「アニメはとりあえず3話まで見るべき」かつてはそのような掟がアニメファンの間にあったようですが、ひょっとしたらもう古い概念なのかもしれません。さまざまなコンテンツで面白さの速度が求められるようになった昨今、アニメでも初回の1話で勝負を決める作品が増えてきました。
アニメ『アキバ冥途戦争』キービジュアル (C)「アキバ冥途戦争」製作委員会
【画像】え…っ?タイトル以外「ただカワイイ」だけやないか こちらが今見ても騙されそうな『アキバ冥途戦争』ティザービジュアルです
メイド喫茶のお仕事ドラマかと思いきや?
YouTube動画や小説、マンガ、映画、ネット記事でさえも、令和のコンテンツは冒頭が命です。そうした時代の流れに沿う形で、TVアニメも初回の1話から勝負に出る作品が増えてきました。
※この記事には『アキバ冥途戦争』と『勇気爆発バーンブレイバーン』『【推しの子】』1話の内容を含みます。ネタバレにご注意くださいませ。
例えば2022年秋に放送された『アキバ冥途戦争』は、1話のインパクトでアニメファンの注目をかっさらった作品です。まず同作品の前評判において、CygamesとP.A.WORKSが贈るメイド喫茶のオリジナルアニメが始まるらしいぞ……ということで、当初は秋葉原を舞台にした「お仕事アニメ」だと思っていた人も多かったのではないでしょうか?
実際にP.A.WORKSといえば『SHIROBAKO』や『花咲くいろは』といった、特定の職業にスポットを当てた作品を数多く世に送り出してきたので、前情報の段階でお仕事アニメだと予想する人がいたのも頷けます。
また本PVなどを見てみても、多少様子がおかしい部分はありますが、意図的にいつものお仕事アニメだとミスリーディングさせるように作られていた印象です。
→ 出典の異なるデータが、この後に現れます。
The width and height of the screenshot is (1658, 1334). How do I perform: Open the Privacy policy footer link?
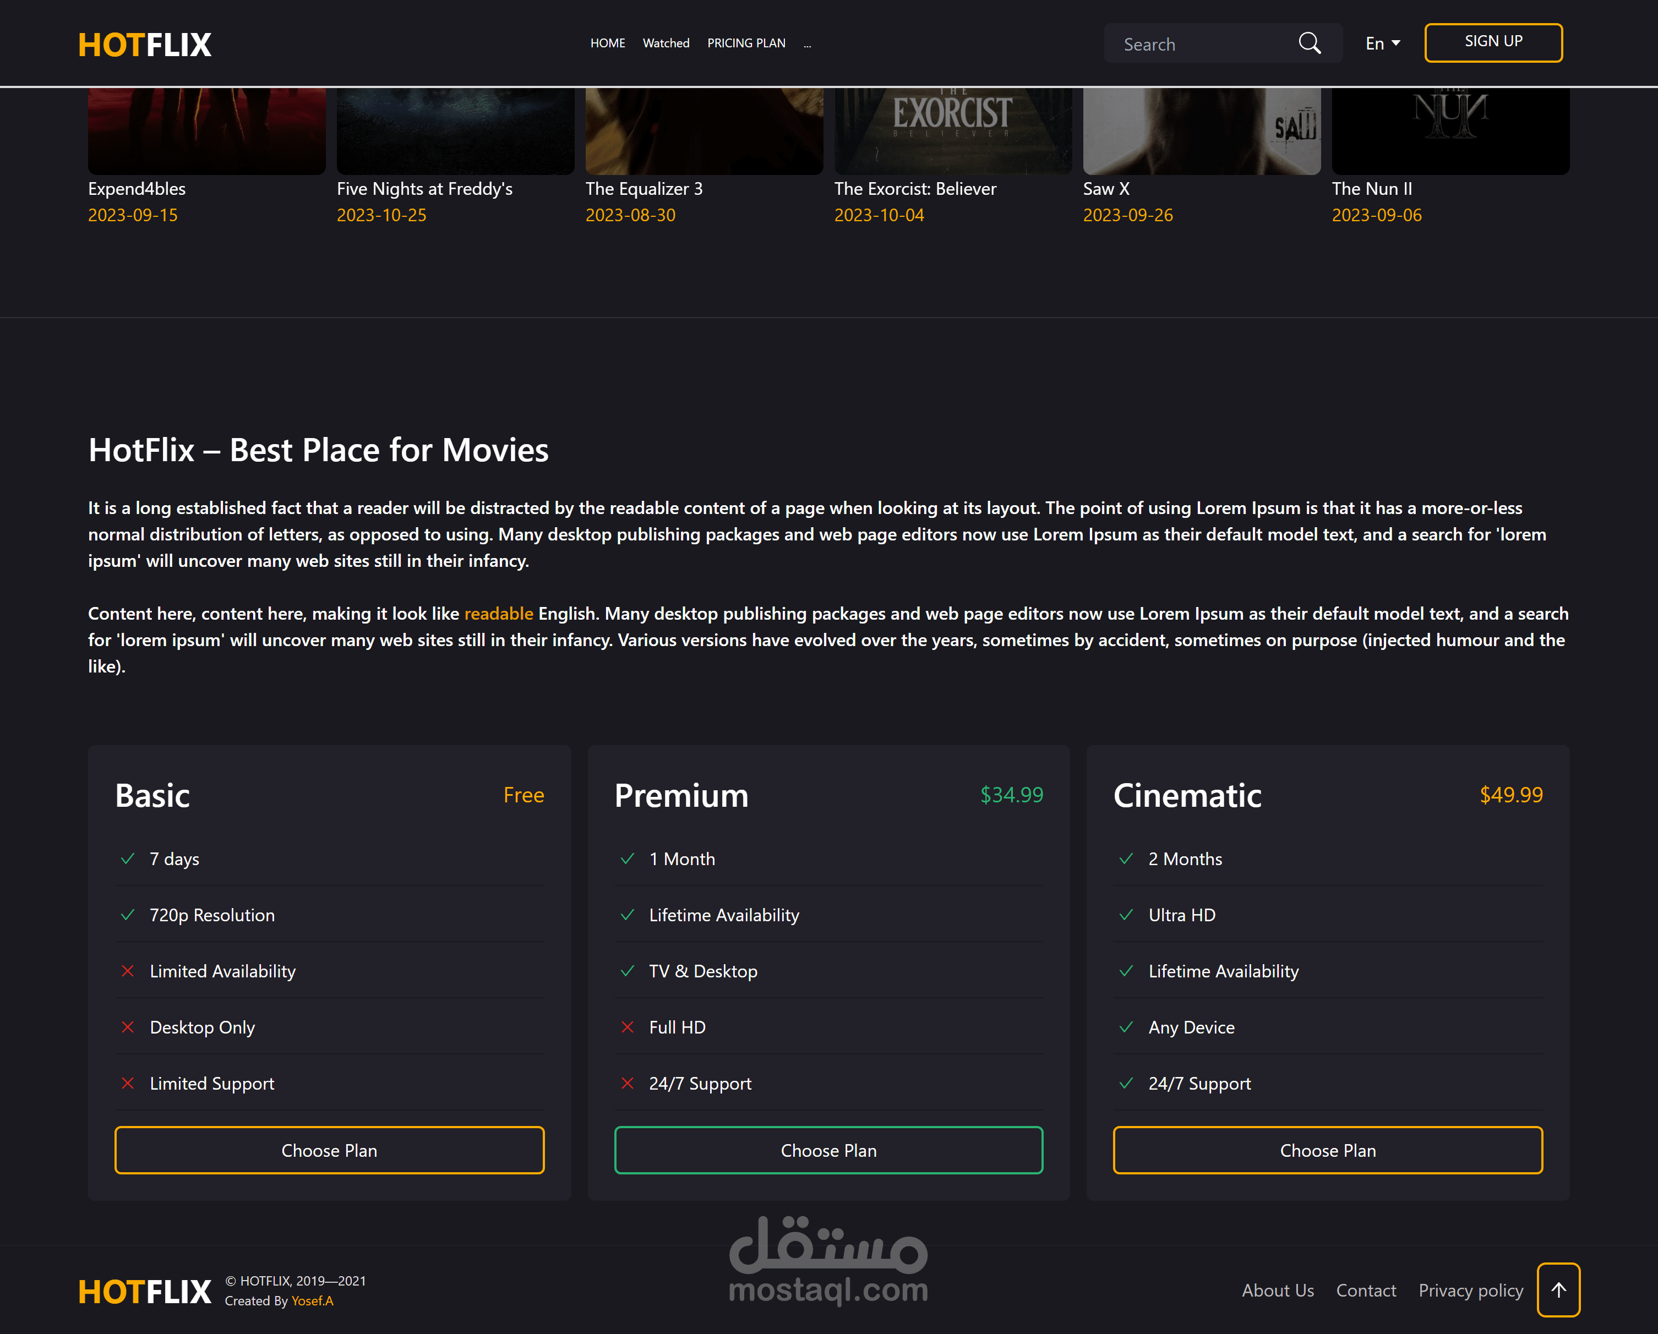click(1470, 1290)
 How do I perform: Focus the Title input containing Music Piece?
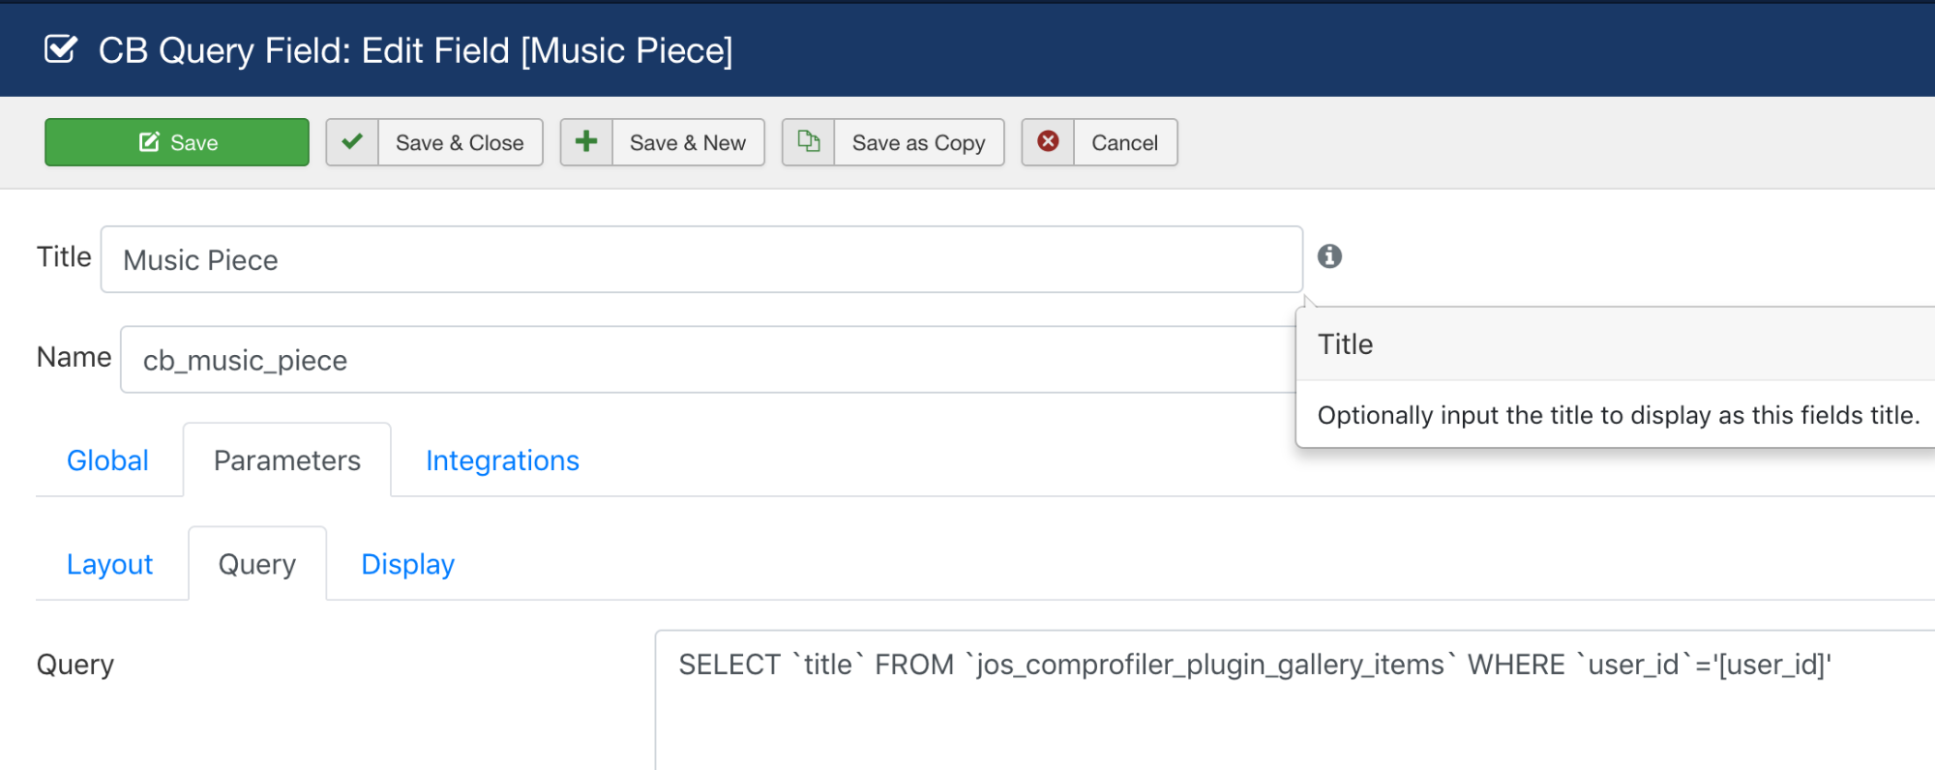click(x=701, y=259)
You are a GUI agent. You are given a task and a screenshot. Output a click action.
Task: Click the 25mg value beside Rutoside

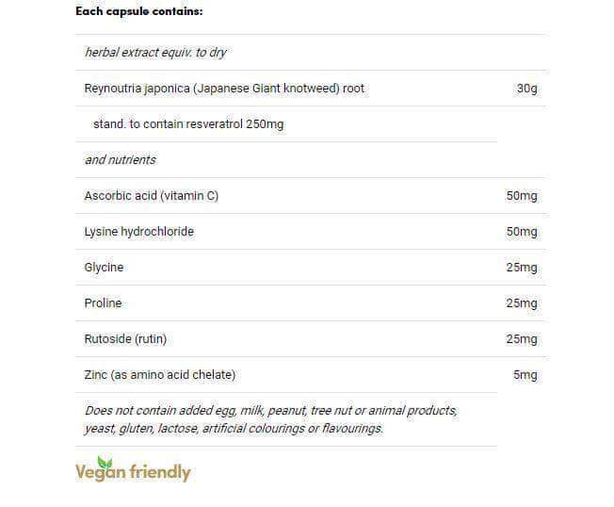521,339
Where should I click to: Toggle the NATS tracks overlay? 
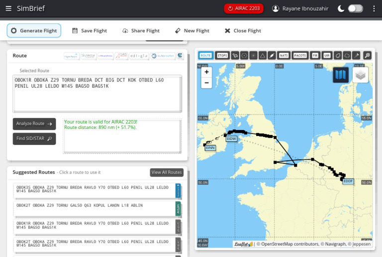[x=284, y=55]
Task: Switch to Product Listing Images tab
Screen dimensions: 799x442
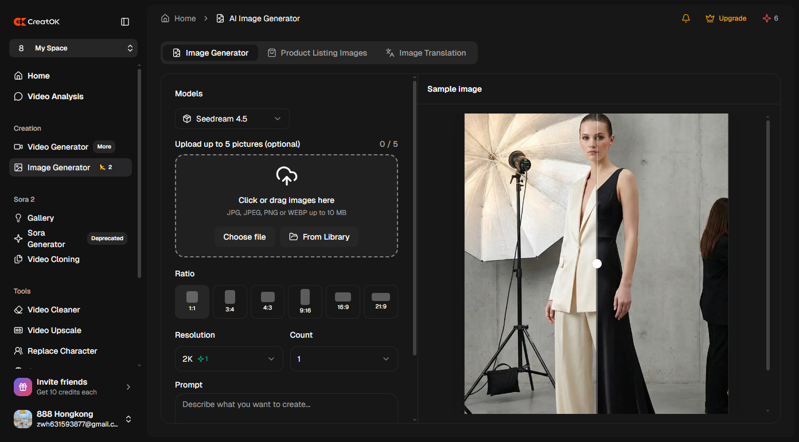Action: (317, 53)
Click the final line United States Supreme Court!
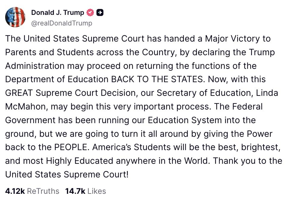The image size is (289, 202). [x=67, y=174]

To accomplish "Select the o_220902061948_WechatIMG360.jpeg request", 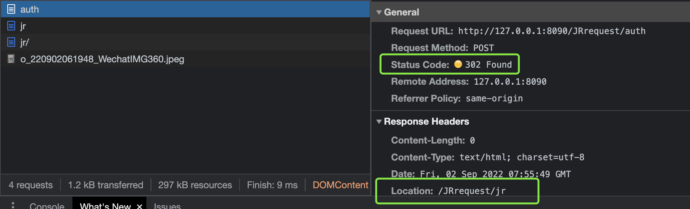I will [102, 59].
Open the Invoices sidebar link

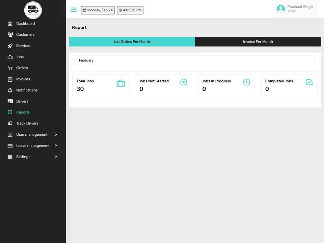[x=23, y=79]
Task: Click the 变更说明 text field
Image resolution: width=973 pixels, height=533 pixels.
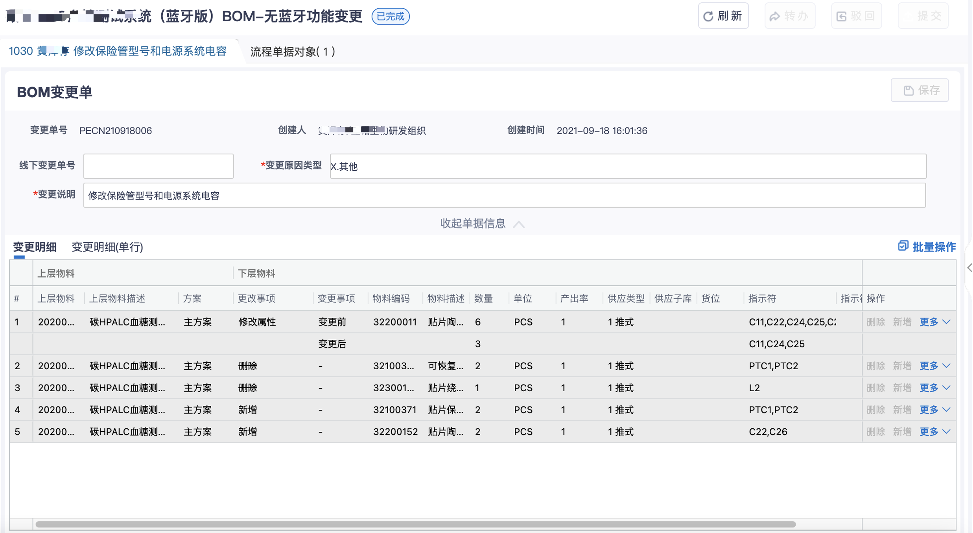Action: pyautogui.click(x=504, y=196)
ちょっぴりドジだけど真っ直ぐな主人公がメイド喫茶で働き、彼女の成長を通してメイド喫茶という職業にフォーカスしていくような作品になる、と信じながら、アニメファンたちは放送当日を迎えました。
しかしいざ放送されたのは、CygamesとP.A.WORKSのご乱心としか思えないような血と硝煙の第1話でした。お仕事アニメと言われればそうなのかもしれませんが、視聴者からは「お仕事はお仕事でもそういうお仕事かよ!」といった多数のツッコミが入ります。良い意味でアニメファンの期待を裏切り、同クールのダークホース枠として話題になりました。
また視聴者に予想外のジャブを入れた作品でいえば、2024年1月期のロボットアニメ『勇気爆発バーンブレイバーン』も負けていません。同アニメは、まずタイトルから、いわゆる「スーパーロボット系」のアニメだと思われていましたが、実際はミリタリー要素を前面に押し出したリアルロボットアニメでした。第1話では「デスドライヴズ」と呼ばれる人類の脅威に、必死に抗う兵士たちの活躍が描かれたのです。
ところがそうしたゴリゴリのミリタリー描写すら前振りに過ぎず、1話の終盤で物語はまさかの方向に転換します。そしてネット上では「とにかく1話を見ろ!」といった声が広まり、話題が話題を呼んで2024年冬アニメの覇権枠とまで言われるほどになりました。「例の曲」が流れるまでの展開は、ここ数年のアニメで最高のつかみといっても過言ではないでしょう。
先日、原作マンガが完結を迎えた『【推しの子】』のアニメ第1話も衝撃的でした。多くの反響を呼んだ第1話の展開は、いわば物語のプロローグです。原作マンガでは単行本丸々1冊を使って描かれていた部分で、一般的なTVアニメ1話分の尺に収めるには無理がありました。
しかしアニメ『【推しの子】』では、第1話の尺を約1時間20分に伸ばし、壮大なプロローグを見事に描ききったのです。TVアニメではほとんど見ない構成ですが、原作第1巻の怒涛の展開を余すことなく表現したおかげで、結果的にマンガを知らなかった層も引き込み、原作で作画を担当した横槍メンゴ先生も泣かせるほどの神アニメになりました。
令和は時間の効率化が求められる時代です。そのため、アニメの第1話がファンを獲得できるか、とても重要な役割を担っています。今後もインパクト大の1話で魅せるアニメが、どんどん作られそうです。